── DATA FOR ANALYSIS

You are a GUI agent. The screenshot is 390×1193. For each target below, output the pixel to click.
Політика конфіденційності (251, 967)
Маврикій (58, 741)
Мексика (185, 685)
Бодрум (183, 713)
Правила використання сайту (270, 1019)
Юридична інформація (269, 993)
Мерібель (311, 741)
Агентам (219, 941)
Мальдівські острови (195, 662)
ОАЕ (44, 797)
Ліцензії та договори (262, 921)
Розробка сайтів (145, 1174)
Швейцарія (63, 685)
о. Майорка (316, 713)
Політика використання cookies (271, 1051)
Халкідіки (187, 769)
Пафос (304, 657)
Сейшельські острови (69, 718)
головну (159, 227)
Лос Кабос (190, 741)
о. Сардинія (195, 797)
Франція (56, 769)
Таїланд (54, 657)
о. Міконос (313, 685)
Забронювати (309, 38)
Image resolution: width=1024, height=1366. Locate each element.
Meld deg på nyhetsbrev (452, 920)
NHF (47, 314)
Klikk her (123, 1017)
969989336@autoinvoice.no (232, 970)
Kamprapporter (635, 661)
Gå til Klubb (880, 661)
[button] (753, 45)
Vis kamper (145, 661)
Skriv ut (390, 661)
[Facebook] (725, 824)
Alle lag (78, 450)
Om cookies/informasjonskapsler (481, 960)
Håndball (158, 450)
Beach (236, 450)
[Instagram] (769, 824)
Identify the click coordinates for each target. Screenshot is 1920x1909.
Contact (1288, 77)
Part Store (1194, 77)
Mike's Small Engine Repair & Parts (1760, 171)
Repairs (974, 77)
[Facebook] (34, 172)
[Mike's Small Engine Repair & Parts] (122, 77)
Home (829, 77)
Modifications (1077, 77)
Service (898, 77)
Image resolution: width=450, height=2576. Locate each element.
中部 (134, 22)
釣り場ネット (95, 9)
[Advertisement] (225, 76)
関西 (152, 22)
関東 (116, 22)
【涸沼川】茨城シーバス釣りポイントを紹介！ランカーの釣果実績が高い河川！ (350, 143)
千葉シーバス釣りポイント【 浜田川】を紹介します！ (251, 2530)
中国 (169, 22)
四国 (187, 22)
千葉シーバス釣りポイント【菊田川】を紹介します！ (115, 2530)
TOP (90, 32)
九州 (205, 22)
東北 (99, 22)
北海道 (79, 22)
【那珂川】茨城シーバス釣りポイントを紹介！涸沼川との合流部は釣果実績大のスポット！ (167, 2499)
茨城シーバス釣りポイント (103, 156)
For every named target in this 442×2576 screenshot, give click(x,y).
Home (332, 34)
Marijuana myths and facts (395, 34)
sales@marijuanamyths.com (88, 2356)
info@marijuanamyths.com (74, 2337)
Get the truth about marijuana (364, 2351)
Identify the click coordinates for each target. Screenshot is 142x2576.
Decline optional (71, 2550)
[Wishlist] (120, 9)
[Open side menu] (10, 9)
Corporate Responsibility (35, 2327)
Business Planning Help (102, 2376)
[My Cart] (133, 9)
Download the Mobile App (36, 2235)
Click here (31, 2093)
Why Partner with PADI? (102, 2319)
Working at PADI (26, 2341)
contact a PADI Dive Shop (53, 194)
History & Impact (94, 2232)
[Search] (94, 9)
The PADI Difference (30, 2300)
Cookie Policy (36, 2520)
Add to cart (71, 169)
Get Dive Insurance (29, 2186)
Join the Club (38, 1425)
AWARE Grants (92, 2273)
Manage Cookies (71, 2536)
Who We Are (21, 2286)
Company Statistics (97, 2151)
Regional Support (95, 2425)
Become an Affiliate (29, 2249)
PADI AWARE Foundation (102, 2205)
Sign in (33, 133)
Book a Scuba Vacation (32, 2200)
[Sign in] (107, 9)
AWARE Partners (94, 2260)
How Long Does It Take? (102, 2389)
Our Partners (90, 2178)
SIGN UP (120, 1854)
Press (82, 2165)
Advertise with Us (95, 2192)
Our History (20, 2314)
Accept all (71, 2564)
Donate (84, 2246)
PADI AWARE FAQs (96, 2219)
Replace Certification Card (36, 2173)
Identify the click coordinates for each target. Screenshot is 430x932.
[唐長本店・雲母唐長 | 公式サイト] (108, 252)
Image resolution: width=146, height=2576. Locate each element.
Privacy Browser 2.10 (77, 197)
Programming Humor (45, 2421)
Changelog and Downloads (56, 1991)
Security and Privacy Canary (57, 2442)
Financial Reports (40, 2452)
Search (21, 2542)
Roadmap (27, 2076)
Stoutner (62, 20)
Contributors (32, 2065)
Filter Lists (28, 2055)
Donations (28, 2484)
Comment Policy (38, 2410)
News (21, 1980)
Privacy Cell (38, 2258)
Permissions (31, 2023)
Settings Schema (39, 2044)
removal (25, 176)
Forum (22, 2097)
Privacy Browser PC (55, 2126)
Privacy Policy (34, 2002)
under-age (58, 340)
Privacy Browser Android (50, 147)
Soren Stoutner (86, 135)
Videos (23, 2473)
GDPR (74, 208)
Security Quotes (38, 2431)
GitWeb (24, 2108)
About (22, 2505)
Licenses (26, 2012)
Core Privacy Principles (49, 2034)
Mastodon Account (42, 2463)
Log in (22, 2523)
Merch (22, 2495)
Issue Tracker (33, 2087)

────

**PROBLEM TO SOLVE**
In full and exactly, transcribe the material above.

**SOLUTION TO THE PROBLEM**
You are a GUI agent. The screenshot is 390×1193. For each target below, output the pixel to click.
Політика конфіденційності (251, 967)
Маврикій (58, 741)
Мексика (185, 685)
Бодрум (183, 713)
Правила використання сайту (270, 1019)
Юридична інформація (269, 993)
Мерібель (311, 741)
Агентам (219, 941)
Мальдівські острови (195, 662)
ОАЕ (44, 797)
Ліцензії та договори (262, 921)
Розробка сайтів (145, 1174)
Швейцарія (63, 685)
о. Майорка (316, 713)
Політика використання cookies (271, 1051)
Халкідіки (187, 769)
Пафос (304, 657)
Сейшельські острови (69, 718)
головну (159, 227)
Лос Кабос (190, 741)
о. Сардинія (195, 797)
Франція (56, 769)
Таїланд (54, 657)
о. Міконос (313, 685)
Забронювати (309, 38)
Image resolution: width=1024, height=1366. Locate each element.
Meld deg på nyhetsbrev (452, 920)
NHF (47, 314)
Klikk her (123, 1017)
969989336@autoinvoice.no (232, 970)
Kamprapporter (635, 661)
Gå til Klubb (880, 661)
[button] (753, 45)
Vis kamper (145, 661)
Skriv ut (390, 661)
[Facebook] (725, 824)
Alle lag (78, 450)
Om cookies/informasjonskapsler (481, 960)
Håndball (158, 450)
Beach (236, 450)
[Instagram] (769, 824)
Identify the click coordinates for each target. Screenshot is 1920x1909.
Contact (1288, 77)
Part Store (1194, 77)
Mike's Small Engine Repair & Parts (1760, 171)
Repairs (974, 77)
[Facebook] (34, 172)
[Mike's Small Engine Repair & Parts] (122, 77)
Home (829, 77)
Modifications (1077, 77)
Service (898, 77)
Image resolution: width=450, height=2576. Locate each element.
中部 (134, 22)
釣り場ネット (95, 9)
[Advertisement] (225, 76)
関西 (152, 22)
関東 (116, 22)
【涸沼川】茨城シーバス釣りポイントを紹介！ランカーの釣果実績が高い河川！ (350, 143)
千葉シーバス釣りポイント【 浜田川】を紹介します！ (251, 2530)
中国 (169, 22)
四国 (187, 22)
千葉シーバス釣りポイント【菊田川】を紹介します！ (115, 2530)
TOP (90, 32)
九州 (205, 22)
東北 (99, 22)
北海道 (79, 22)
【那珂川】茨城シーバス釣りポイントを紹介！涸沼川との合流部は釣果実績大のスポット！ (167, 2499)
茨城シーバス釣りポイント (103, 156)
For every named target in this 442×2576 screenshot, give click(x,y).
Home (332, 34)
Marijuana myths and facts (395, 34)
sales@marijuanamyths.com (88, 2356)
info@marijuanamyths.com (74, 2337)
Get the truth about marijuana (364, 2351)
Identify the click coordinates for each target. Screenshot is 142x2576.
Decline optional (71, 2550)
[Wishlist] (120, 9)
[Open side menu] (10, 9)
Corporate Responsibility (35, 2327)
Business Planning Help (102, 2376)
[My Cart] (133, 9)
Download the Mobile App (36, 2235)
Click here (31, 2093)
Why Partner with PADI? (102, 2319)
Working at PADI (26, 2341)
contact a PADI Dive Shop (53, 194)
History & Impact (94, 2232)
[Search] (94, 9)
The PADI Difference (30, 2300)
Cookie Policy (36, 2520)
Add to cart (71, 169)
Get Dive Insurance (29, 2186)
Join the Club (38, 1425)
AWARE Grants (92, 2273)
Manage Cookies (71, 2536)
Who We Are (21, 2286)
Company Statistics (97, 2151)
Regional Support (95, 2425)
Become an Affiliate (29, 2249)
PADI AWARE Foundation (102, 2205)
Sign in (33, 133)
Book a Scuba Vacation (32, 2200)
[Sign in] (107, 9)
AWARE Partners (94, 2260)
How Long Does It Take? (102, 2389)
Our Partners (90, 2178)
SIGN UP (120, 1854)
Press (82, 2165)
Advertise with Us (95, 2192)
Our History (20, 2314)
Accept all (71, 2564)
Donate (84, 2246)
PADI AWARE FAQs (96, 2219)
Replace Certification Card (36, 2173)
Identify the click coordinates for each target. Screenshot is 430x932.
[唐長本店・雲母唐長 | 公式サイト] (108, 252)
Image resolution: width=146, height=2576. Locate each element.
Privacy Browser 2.10 (77, 197)
Programming Humor (45, 2421)
Changelog and Downloads (56, 1991)
Security and Privacy Canary (57, 2442)
Financial Reports (40, 2452)
Search (21, 2542)
Roadmap (27, 2076)
Stoutner (62, 20)
Contributors (32, 2065)
Filter Lists (28, 2055)
Donations (28, 2484)
Comment Policy (38, 2410)
News (21, 1980)
Privacy Cell (38, 2258)
Permissions (31, 2023)
Settings Schema (39, 2044)
removal (25, 176)
Forum (22, 2097)
Privacy Browser PC (55, 2126)
Privacy Policy (34, 2002)
under-age (58, 340)
Privacy Browser Android (50, 147)
Soren Stoutner (86, 135)
Videos (23, 2473)
GDPR (74, 208)
Security Quotes (38, 2431)
GitWeb (24, 2108)
About (22, 2505)
Licenses (26, 2012)
Core Privacy Principles (49, 2034)
Mastodon Account (42, 2463)
Log in (22, 2523)
Merch (22, 2495)
Issue Tracker (33, 2087)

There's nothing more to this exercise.